### Set problem
Count the lines in the data below that contain the string "search", treating uppercase and lowercase as different. Reply with the number alone.

** Begin Dataset records **

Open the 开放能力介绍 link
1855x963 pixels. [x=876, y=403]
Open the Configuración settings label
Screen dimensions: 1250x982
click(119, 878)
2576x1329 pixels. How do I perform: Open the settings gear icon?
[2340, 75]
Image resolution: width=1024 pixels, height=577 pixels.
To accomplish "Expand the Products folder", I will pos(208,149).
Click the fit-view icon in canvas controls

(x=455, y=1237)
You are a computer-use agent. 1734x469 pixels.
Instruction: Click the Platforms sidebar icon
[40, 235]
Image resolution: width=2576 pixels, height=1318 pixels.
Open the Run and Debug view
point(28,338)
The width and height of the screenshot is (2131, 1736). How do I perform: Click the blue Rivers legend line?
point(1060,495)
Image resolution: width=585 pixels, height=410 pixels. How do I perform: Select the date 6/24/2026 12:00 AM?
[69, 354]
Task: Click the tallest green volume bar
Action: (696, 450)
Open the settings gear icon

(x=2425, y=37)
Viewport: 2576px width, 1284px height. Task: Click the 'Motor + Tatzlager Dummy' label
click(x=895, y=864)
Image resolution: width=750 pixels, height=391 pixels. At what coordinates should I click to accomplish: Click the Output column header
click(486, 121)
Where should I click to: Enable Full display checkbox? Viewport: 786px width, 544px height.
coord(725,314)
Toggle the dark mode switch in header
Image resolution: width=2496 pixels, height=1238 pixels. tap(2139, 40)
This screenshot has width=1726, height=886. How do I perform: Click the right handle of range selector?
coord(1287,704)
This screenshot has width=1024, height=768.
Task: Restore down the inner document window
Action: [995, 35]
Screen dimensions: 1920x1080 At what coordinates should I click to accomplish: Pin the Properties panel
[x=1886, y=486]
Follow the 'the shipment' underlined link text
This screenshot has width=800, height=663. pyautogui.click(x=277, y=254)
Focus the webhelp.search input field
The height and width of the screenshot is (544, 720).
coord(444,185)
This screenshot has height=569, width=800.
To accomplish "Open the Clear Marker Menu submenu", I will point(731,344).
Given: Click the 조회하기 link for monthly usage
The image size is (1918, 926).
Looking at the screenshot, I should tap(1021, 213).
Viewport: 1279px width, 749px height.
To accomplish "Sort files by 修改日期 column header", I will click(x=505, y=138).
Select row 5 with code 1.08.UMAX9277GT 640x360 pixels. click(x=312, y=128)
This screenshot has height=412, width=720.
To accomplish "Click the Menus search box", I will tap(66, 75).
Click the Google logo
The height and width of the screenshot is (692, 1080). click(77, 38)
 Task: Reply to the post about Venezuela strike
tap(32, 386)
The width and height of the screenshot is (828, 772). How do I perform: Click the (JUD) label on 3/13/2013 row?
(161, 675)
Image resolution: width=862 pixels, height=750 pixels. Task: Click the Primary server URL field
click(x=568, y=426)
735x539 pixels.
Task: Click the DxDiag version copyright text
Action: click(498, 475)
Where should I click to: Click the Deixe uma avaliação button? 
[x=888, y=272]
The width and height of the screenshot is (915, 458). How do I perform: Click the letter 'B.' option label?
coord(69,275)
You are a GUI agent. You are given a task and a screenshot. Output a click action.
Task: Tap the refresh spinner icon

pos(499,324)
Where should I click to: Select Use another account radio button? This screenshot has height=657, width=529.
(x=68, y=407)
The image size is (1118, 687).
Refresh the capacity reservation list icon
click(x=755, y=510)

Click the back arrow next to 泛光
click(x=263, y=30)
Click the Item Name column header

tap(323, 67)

** End Dataset records **

### Answer for the task
2